WHAT YOU SHOULD DO
The expected response is an exact repetition of every record, with images excluded.

Data excerpts
--- START ---

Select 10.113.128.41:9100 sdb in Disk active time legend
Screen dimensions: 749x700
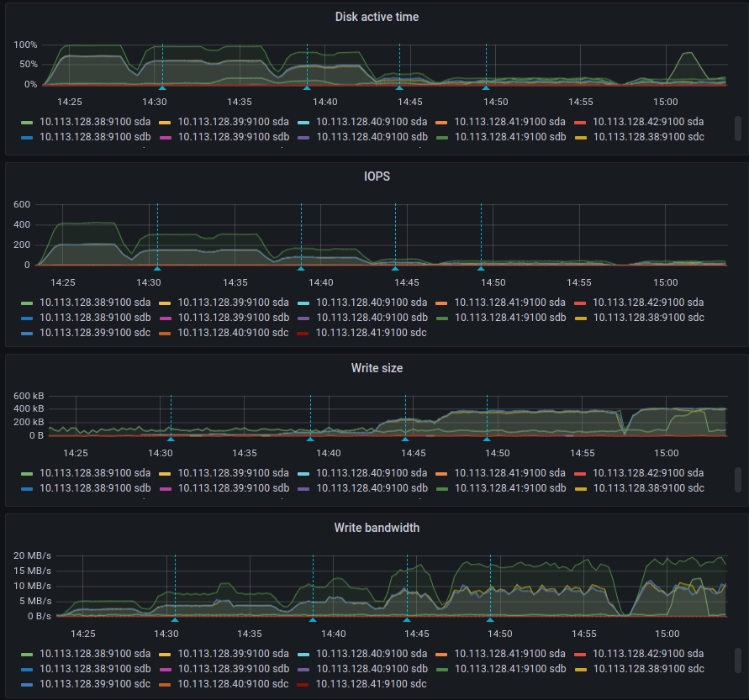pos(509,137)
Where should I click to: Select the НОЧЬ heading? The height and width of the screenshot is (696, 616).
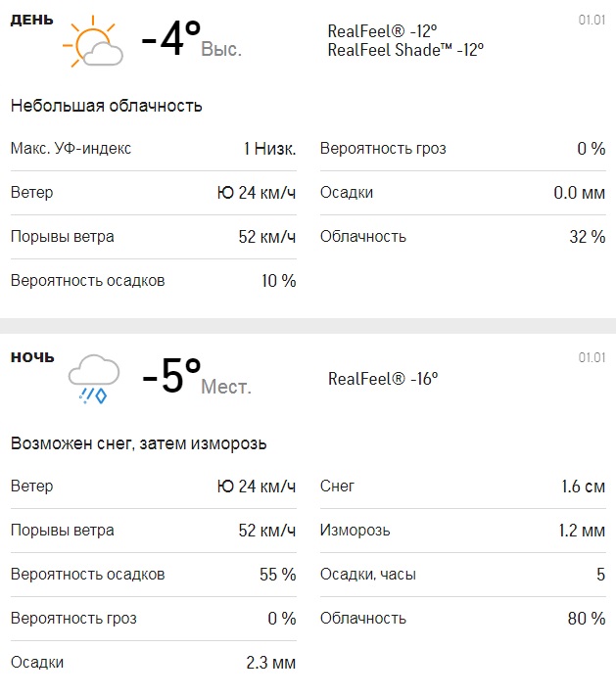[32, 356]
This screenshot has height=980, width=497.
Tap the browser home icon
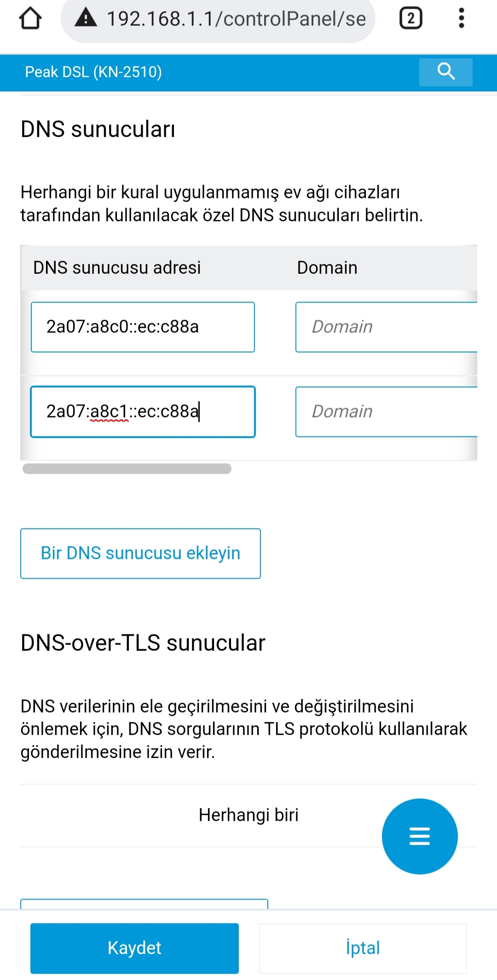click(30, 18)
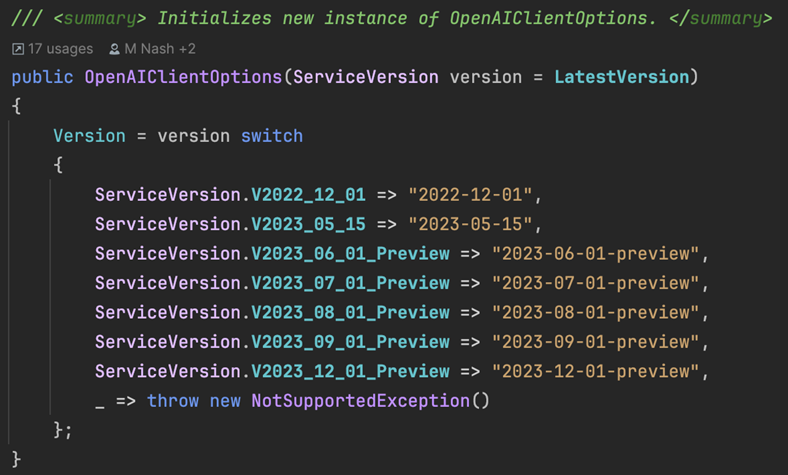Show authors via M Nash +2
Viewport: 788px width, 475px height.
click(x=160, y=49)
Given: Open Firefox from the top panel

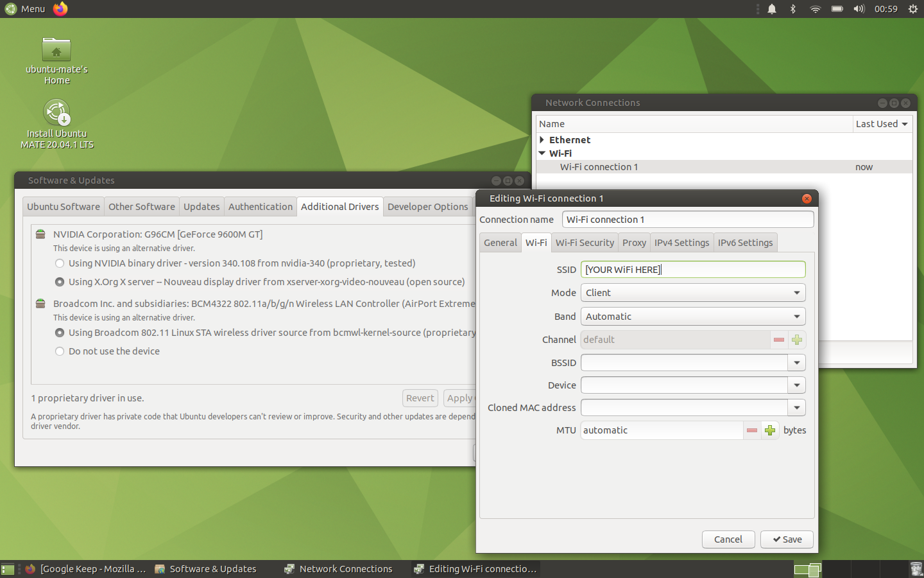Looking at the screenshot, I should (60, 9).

--- END ---

SOLUTION
Select 10.113.128.41:9100 sdb in Disk active time legend
Screen dimensions: 749x700
pos(509,137)
Where should I click to: Select the НОЧЬ heading? The height and width of the screenshot is (696, 616).
[32, 356]
This screenshot has height=980, width=497.
Tap the browser home icon
click(30, 18)
Show authors via M Nash +2
Viewport: 788px width, 475px height.
click(x=160, y=49)
Given: Open Firefox from the top panel

Looking at the screenshot, I should (60, 9).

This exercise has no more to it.